By George B. Kauffman
Fog and Other Stories by Laury A. Egan, Humanist Press, 1777 T St. NW, Washington, DC, 2013, $13.95. ISBN 978-0-931779-43-2
The author of The Outcast Oracle presents a mixed-genre collection of 23 provocative stories that deal with the metaphorical concept of fog as a state produced by grief, mental illness, love, anger, religious fanaticism, dementia, pain, prejudice or dreams and how the human being refracts reality through these diffused prisms. The protagonists struggle with physical and psychological distortions leading them down problematic paths, due either to jealousy or desire in the case of lovers or hypothermia experienced by a fallen mountain climber.

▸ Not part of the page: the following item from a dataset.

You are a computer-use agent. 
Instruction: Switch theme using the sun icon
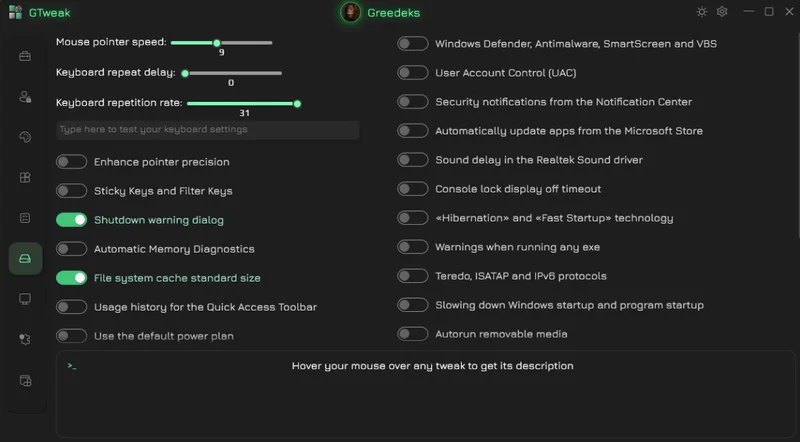pos(702,12)
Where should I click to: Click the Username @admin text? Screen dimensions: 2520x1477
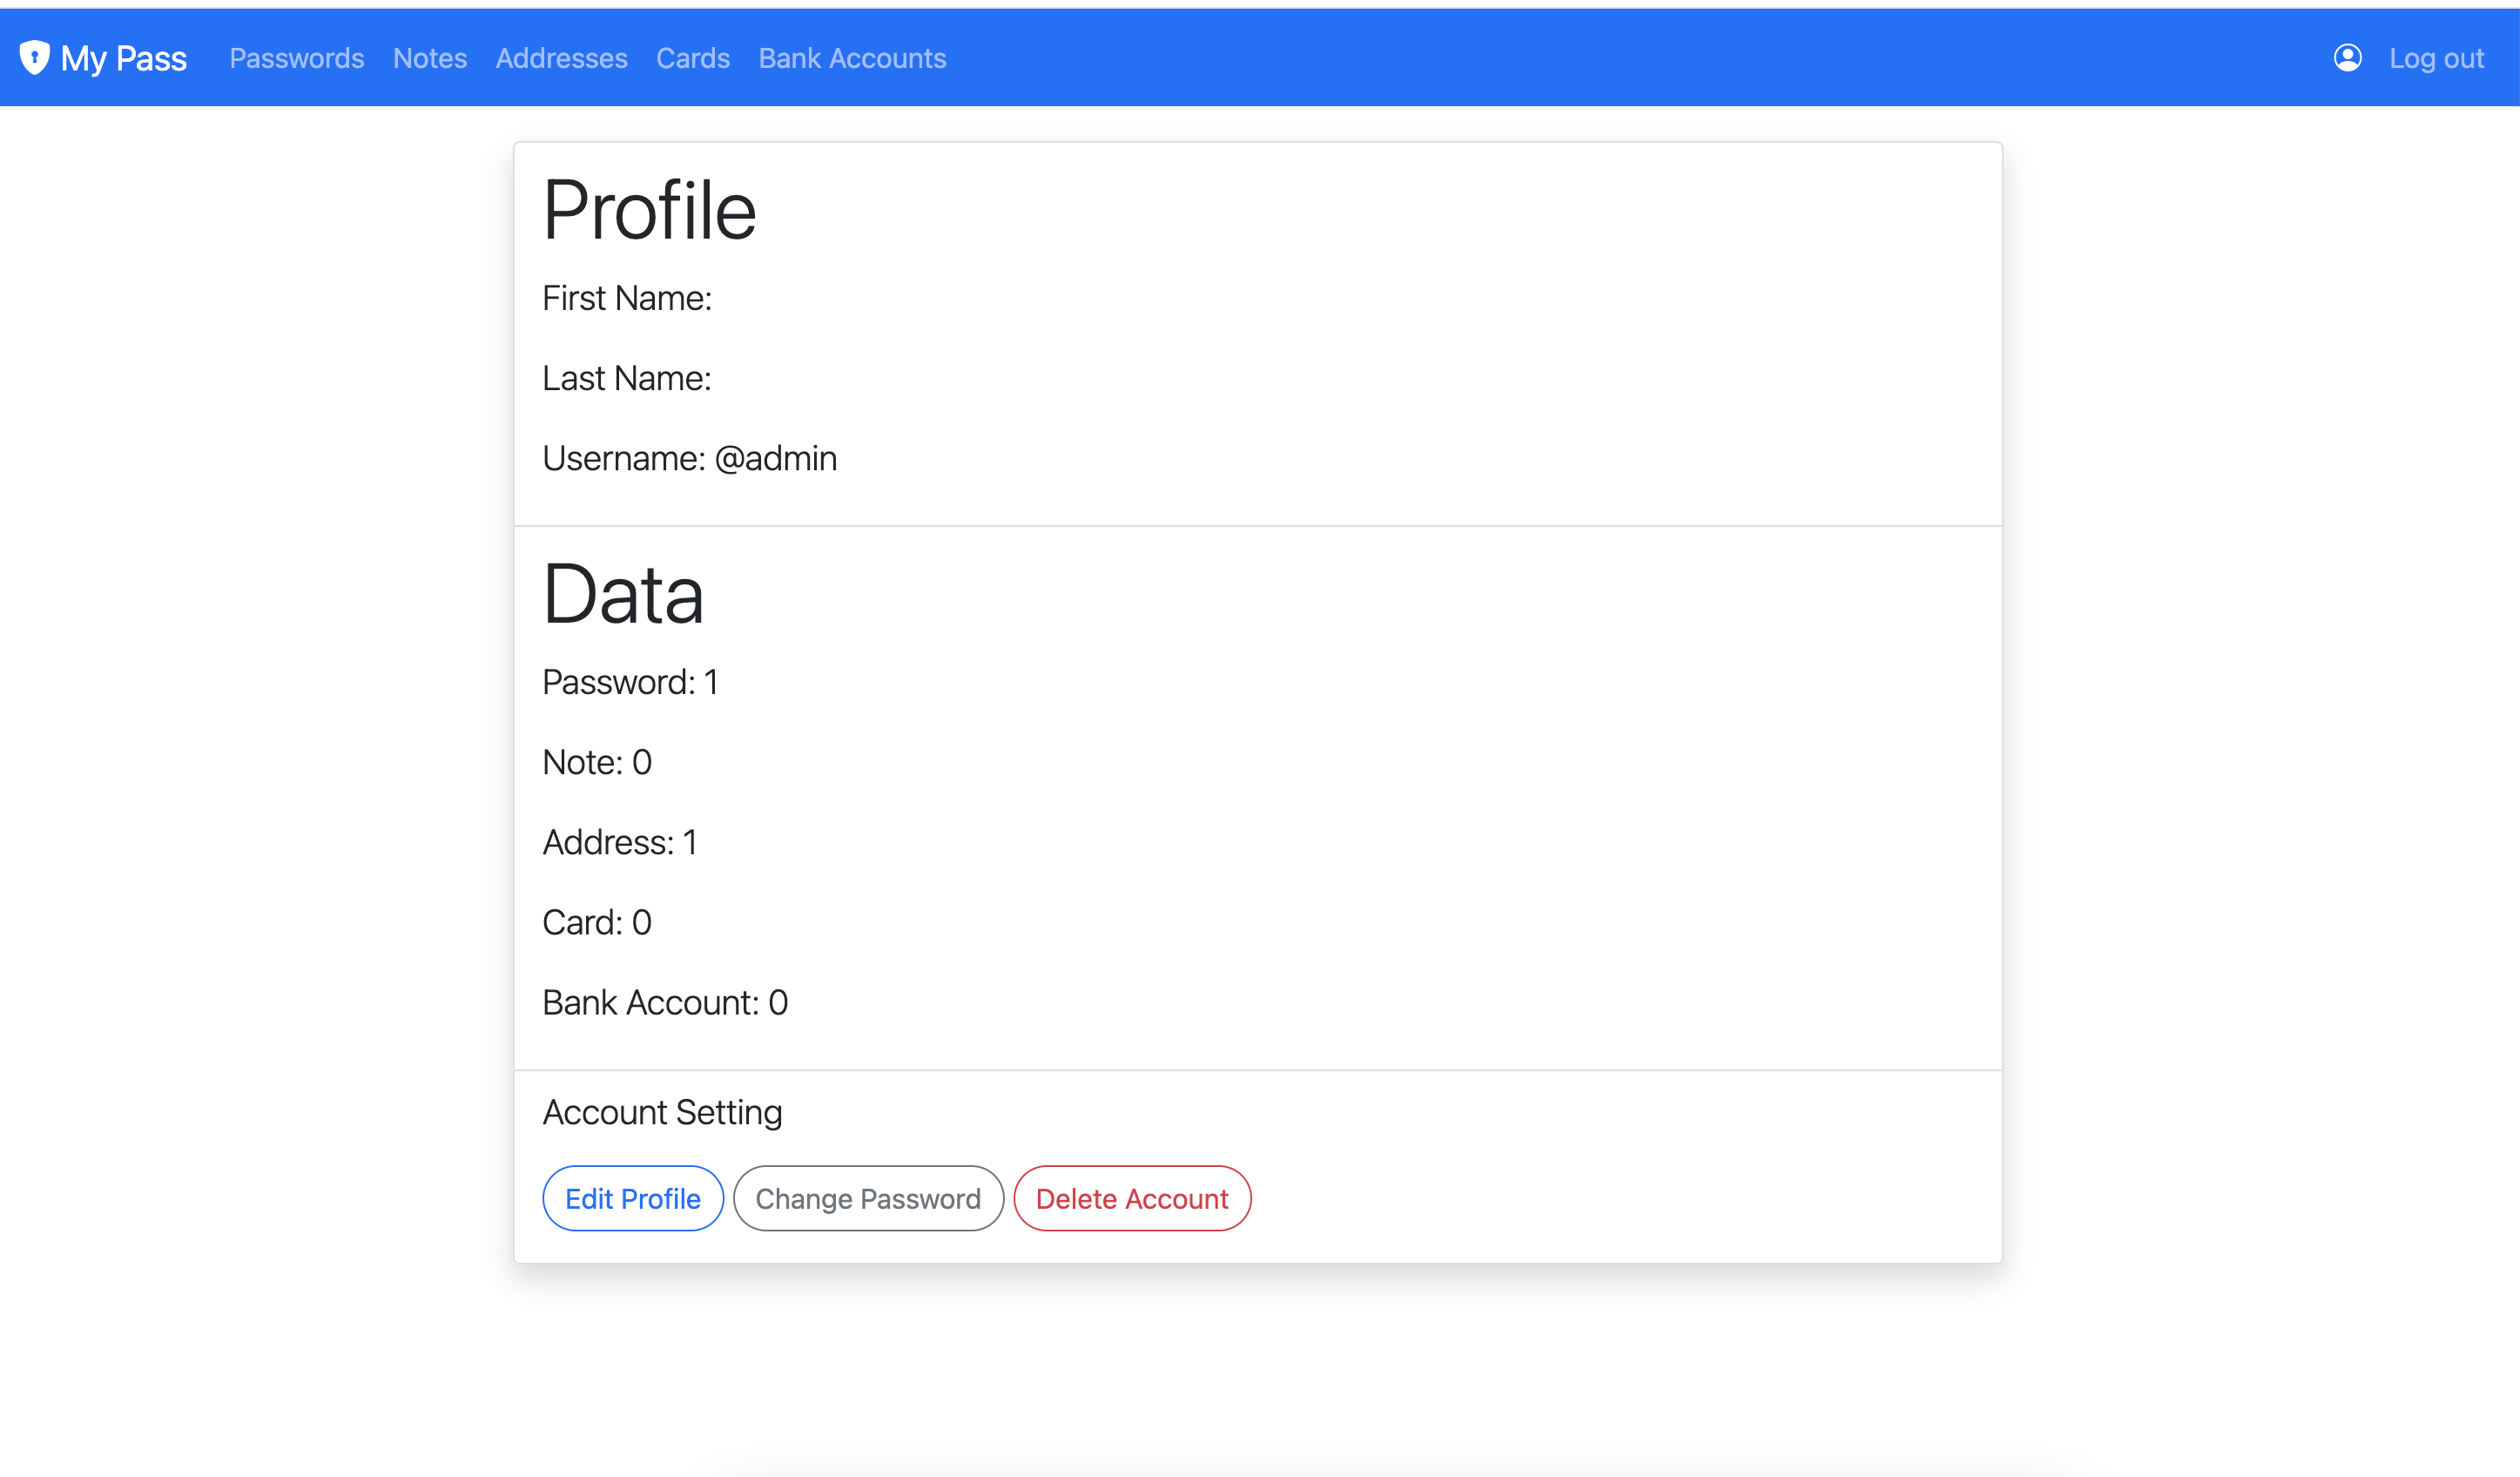point(689,458)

The book was shortlisted for the prestigious U.K. Saboteur prize. The plots of these stories are simple and basic and as deep as feelings of hate and love can be. In plot, style and characterization they show a deep understanding of human nature.
The titles of the stories are 1) Jango Jacks; 2) No Outlet, Dead End; 3) Payback; 4) Grannie Annie and the Kid; 5) The Scapegoat; 6) Joe; 7) Tiki Bar; 8) Cecilia’s New Shoes; 9) Split; 10) Orbits; 11) Regret; 12) Folie a Trois; 13) Fissure; 14) I Really Can’t Say; 15) The Man Who Wandered In; 16) Second Sight; 17) Otis and Lovey; 18) Fergus; 19) Fog; 20) Le Caprice; 21) The Mime; 22) Intermezzo; and 23) The Climber.
Egan’s fiction and poetry has appeared in more than 35 literary journals and anthologies and has been twice nominated for a Pushcart Prize, Best of the Web and Best of the Net. A story was a finalist for the Glass Woman Prize and another was a finalist in their Ghost Story contest. She lives on the coast of New Jersey.
George B. Kauffman, Ph.D., chemistry professor emeritus at Fresno State and a Guggenheim Fellow, is a recipient of the American Chemical Society’s George C. Pimentel Award in Chemical Education, the Helen M. Free Award for Public Outreach and the Award for Research at an Undergraduate Institution, and numerous domestic and international honors. In 2002 and 2011, he was appointed a Fellow of the American Association for the Advancement of Science and the American Chemical Society, respectively.